Enhanced knee joint treatment using a hybrid hyaluronic acid-alginate filler reinforced with hydroxyapatite-titanium nanoparticles for sports-related injuries

Sports injuries, particularly bone injuries, have become increasingly prevalent in recent years. As athletes push themselves harder and become more competitive, the risk of injury rises. Additionally, the aging population has contributed to the increased prevalence of bone injuries, including those related to the knee joint. As a result, significant research efforts have focused on developing new techniques for knee joint repair. In this study, a novel hyaluronic acid-Alginate filler composition containing hydroxyapatite-titanium nanoparticles (HA/Ti-NPs) was prepared through freeze-drying. The crystalline properties of the porous scaffolds were analyzed using X-ray diffraction (XRD), while scanning electron microscope (SEM) images were used to visualize the scaffold structure.
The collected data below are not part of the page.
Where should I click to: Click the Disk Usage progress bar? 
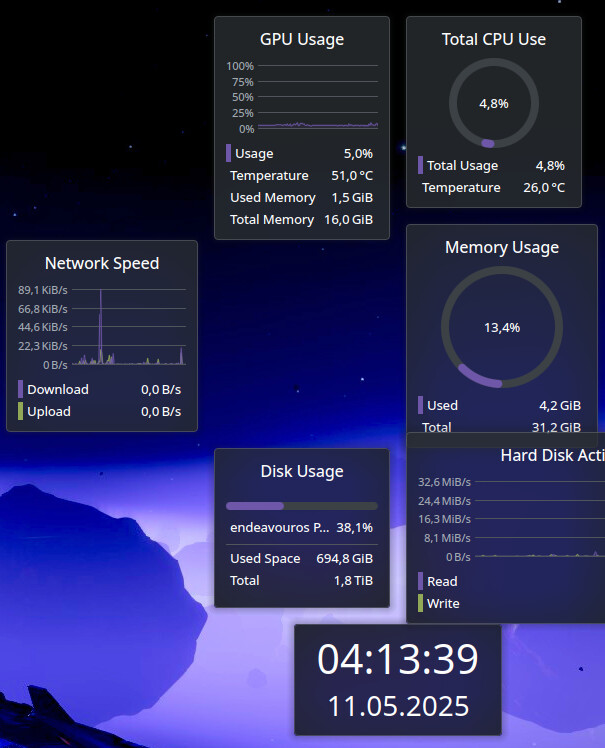point(301,506)
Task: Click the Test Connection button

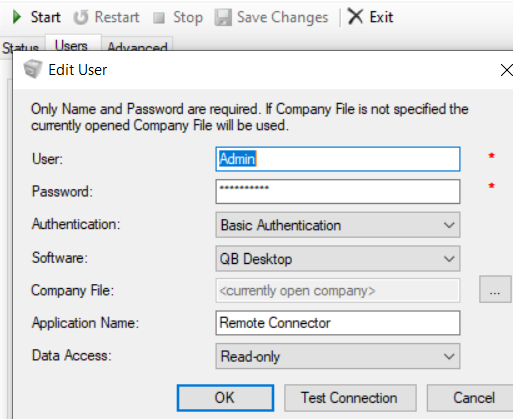Action: (350, 398)
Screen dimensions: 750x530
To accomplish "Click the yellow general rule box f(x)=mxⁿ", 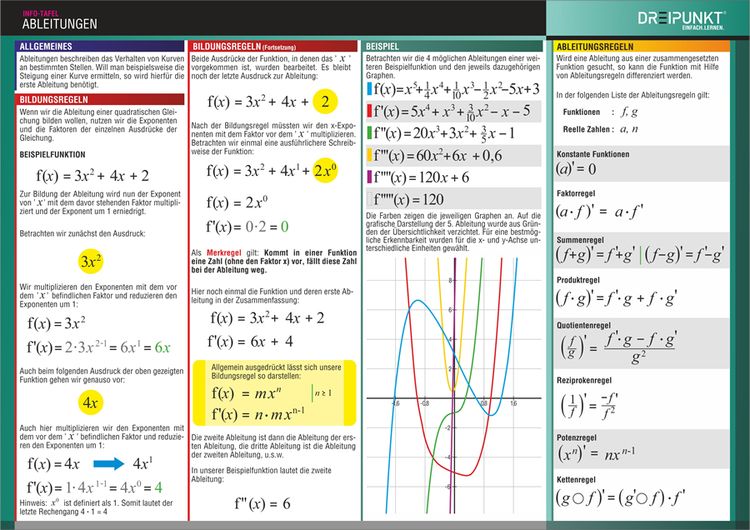I will pyautogui.click(x=275, y=393).
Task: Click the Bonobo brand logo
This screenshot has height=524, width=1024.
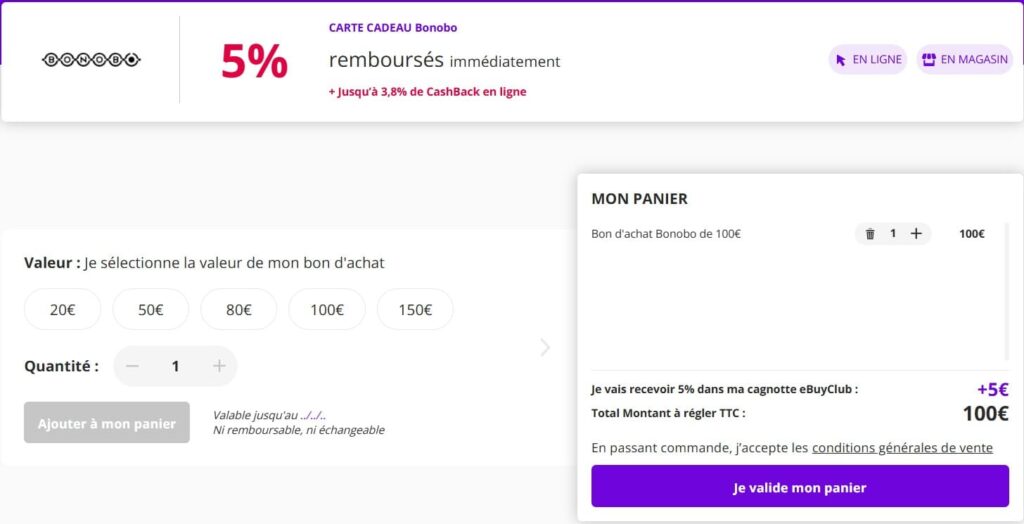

The morphological investigation demonstrated that adding 15 wt% Ti-NP to the scaffold reduces percentages of porosity to about 76.5 ± 5, while increasing the elastic modulus. Furthermore, the presence of nanoparticles decreased the rate of degradation, increased crystallinity, reduced pore size, and promoted calcium release, creating a favorable environment for bone tissue growth. The scaffold's degradation pH is close to neutral, which is ideal for bone tissue treatment. Adding 15 wt% Ti-NP reduces the contact angle from 120° to 93°. The composite scaffolds promote the proliferation and growth of osteoblast cells, and after 48 h, degraded material improved cell viability, growth, and proliferation. The three-component hyaluronic acid-Alginate/HA scaffolds with 15 wt% Ti-NP exhibited suitable morphological, mechanical, physical, and chemical properties for bone applications, as well as high potential for joint bonding. These porous scaffolds have the potential to be used as bone fillers of sport injuries and further research is needed to confirm their efficacy.